Be sure you get a good
IDE. This can save you hours of banging your head against the wall. Also, with a good IDE, you do not have to know everything about EJBs to get started. Then keep your HF book ready for any questions you might have. You will learn more this way than trying to read a book from cover to cover.
A good IDE means you only have to write the business logic in the session beans and add business and create methods to your entity beans.
Also, try to use CMPs for your entity beans. Using CMP you can pump out 20 beans a day and never look back. Then most of your time will be spent writing business logic to use the entities in the session beans. This will reduce pain.
If you can do that, most of the issues will be in configuring your IDE and the beans.
First write your entity beans. Then front your entity beans with session beans (facade). Keep your beans small and focused to their job. Then write the classes that will use the session beans.

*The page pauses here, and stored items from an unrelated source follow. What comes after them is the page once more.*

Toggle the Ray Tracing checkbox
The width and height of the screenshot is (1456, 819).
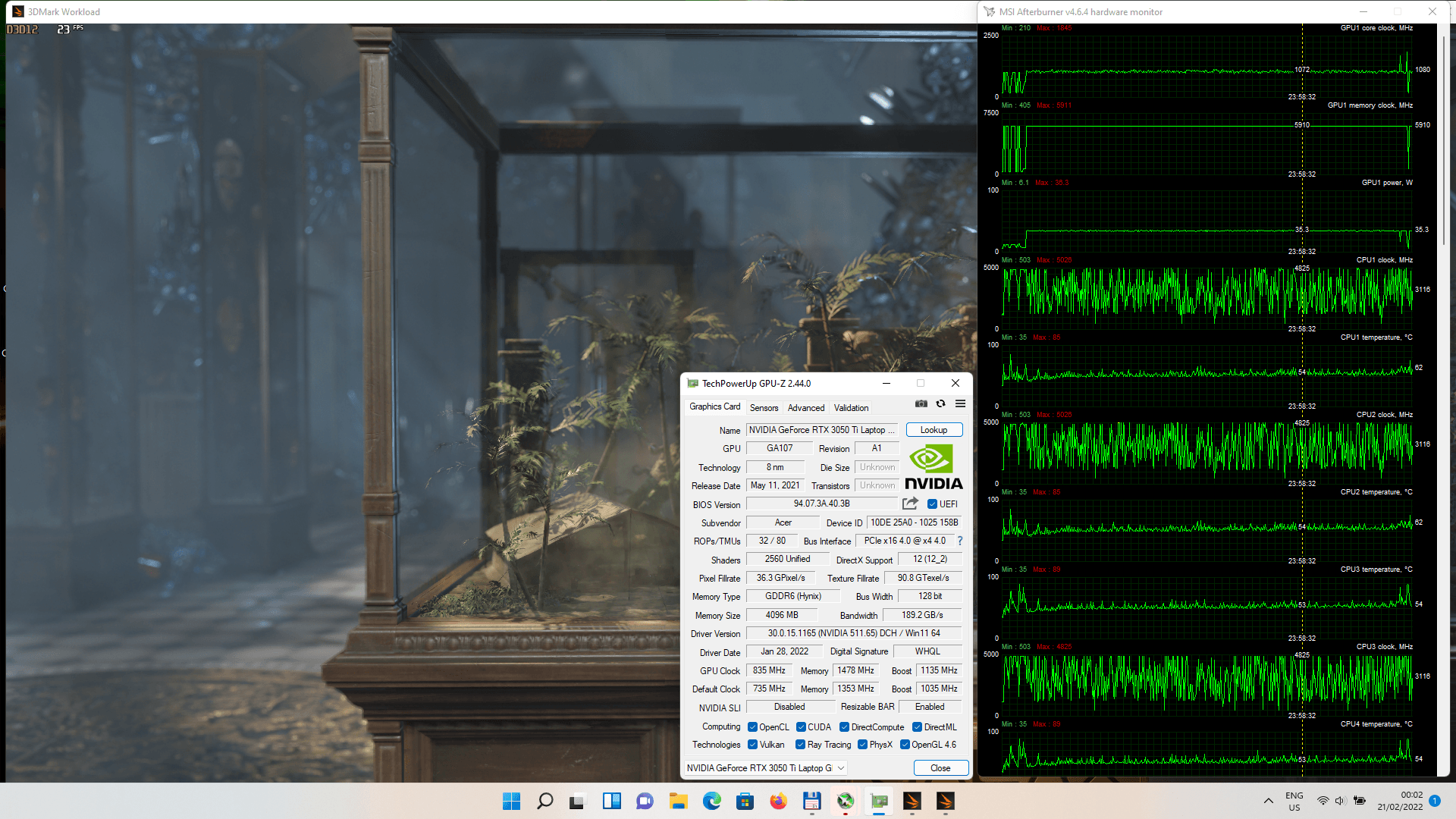(800, 745)
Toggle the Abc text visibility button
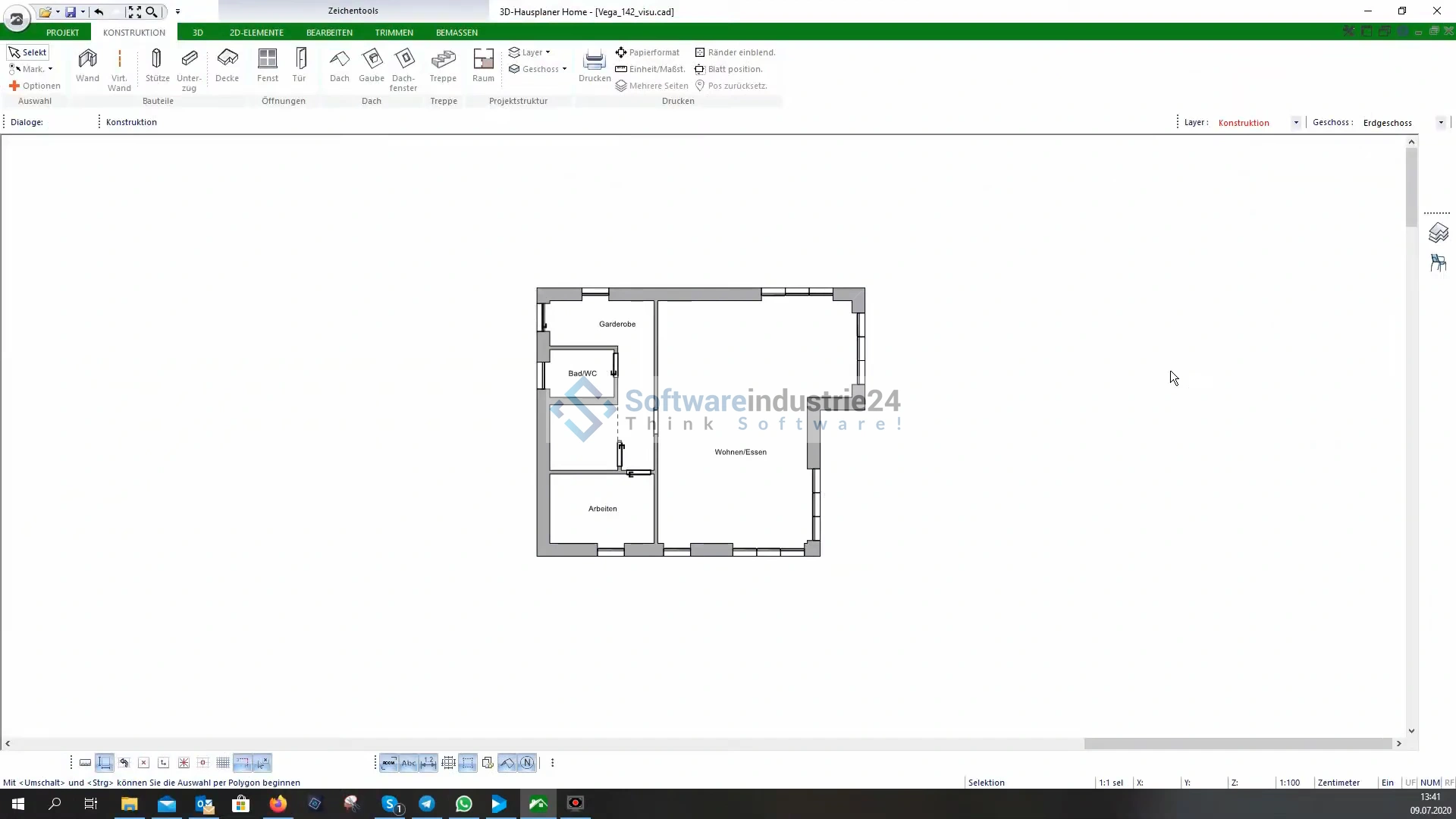This screenshot has width=1456, height=819. 409,763
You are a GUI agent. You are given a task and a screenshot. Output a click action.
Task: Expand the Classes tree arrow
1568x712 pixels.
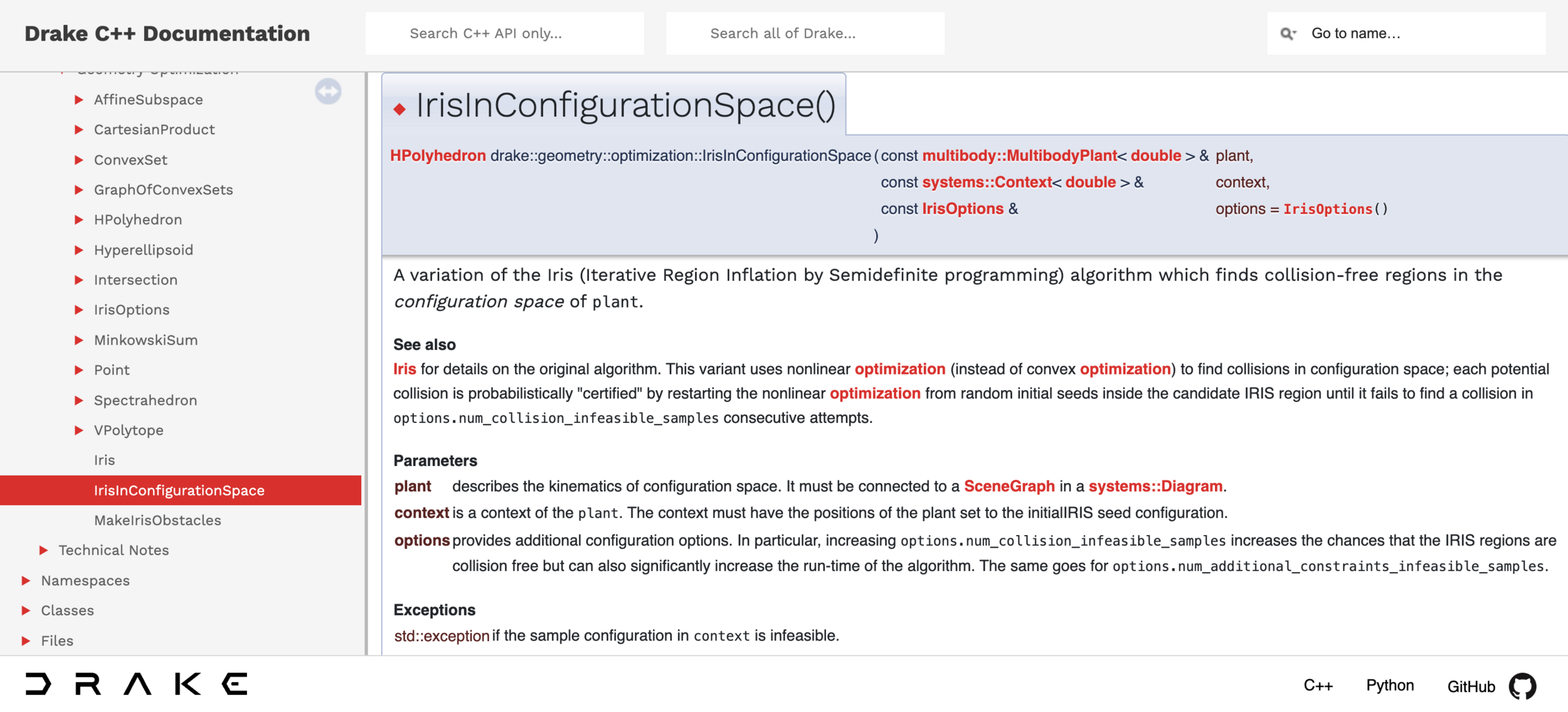(26, 610)
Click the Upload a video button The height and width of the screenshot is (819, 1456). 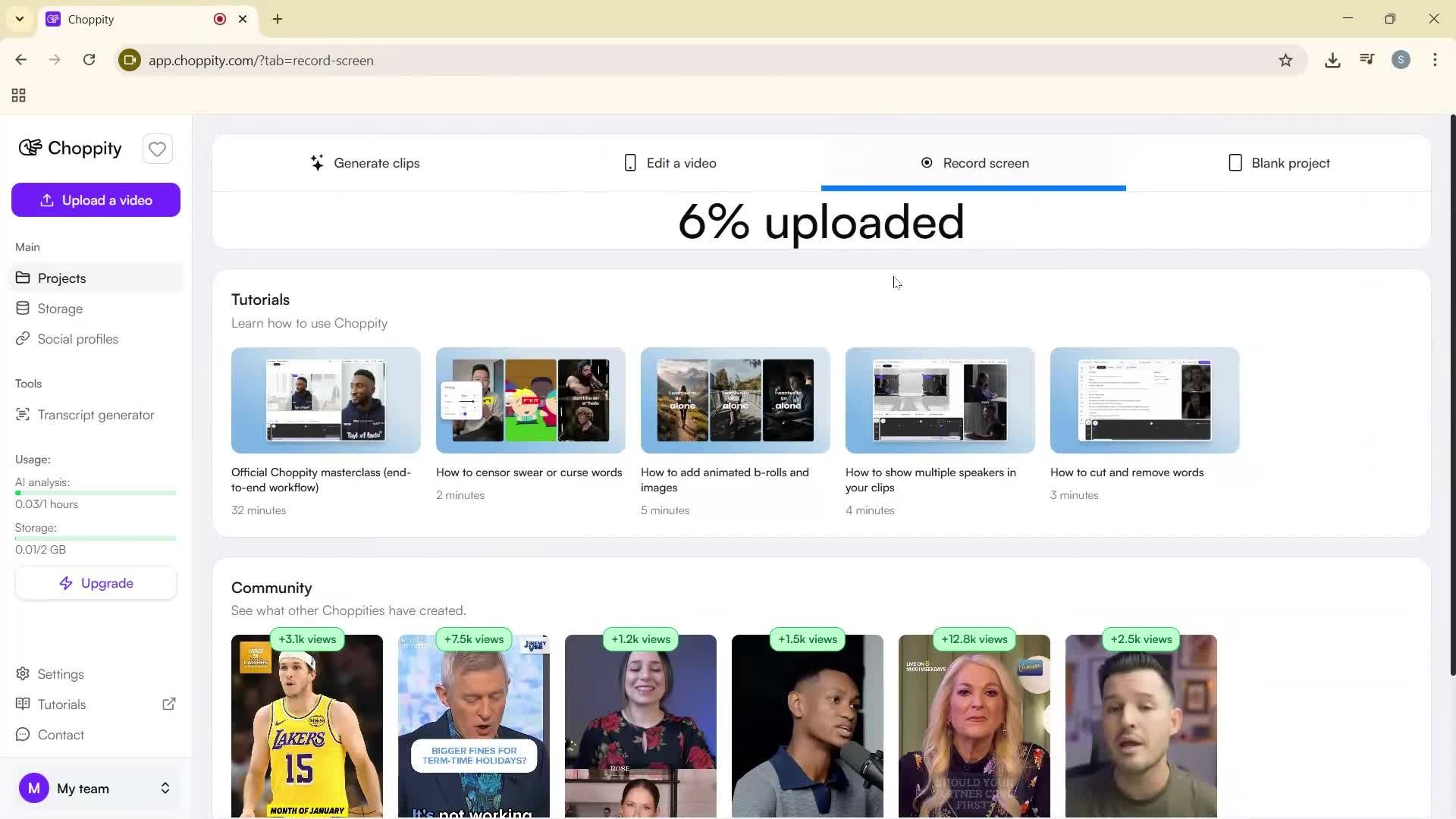click(x=96, y=199)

When choosing which type of bean to use, use entities similar to a regular JavaBeans (DAO). CMPs make it as easy as using regular JavaBeans. But CMPs are like JavaBeans on steriods; it persists the data to your data store automatically for you. But as far as usage it is still just setters and getters. Try really hard to use CMP entities if you can before going to BMP.
Session beans are for business logic. For session beans, start out with stateless and only go to statefull if you need the bean to retain data over multiple method calls. Using a stateless session bean is like using a static method in a util class, but again on steriods.
If you build them this way, the only difference you will notice in usage is you have to look up the home interface and call a find or create method on it before you can start using it.
Sun has a tutorial that might help, but it is for their IDE. I think you can get a demo version.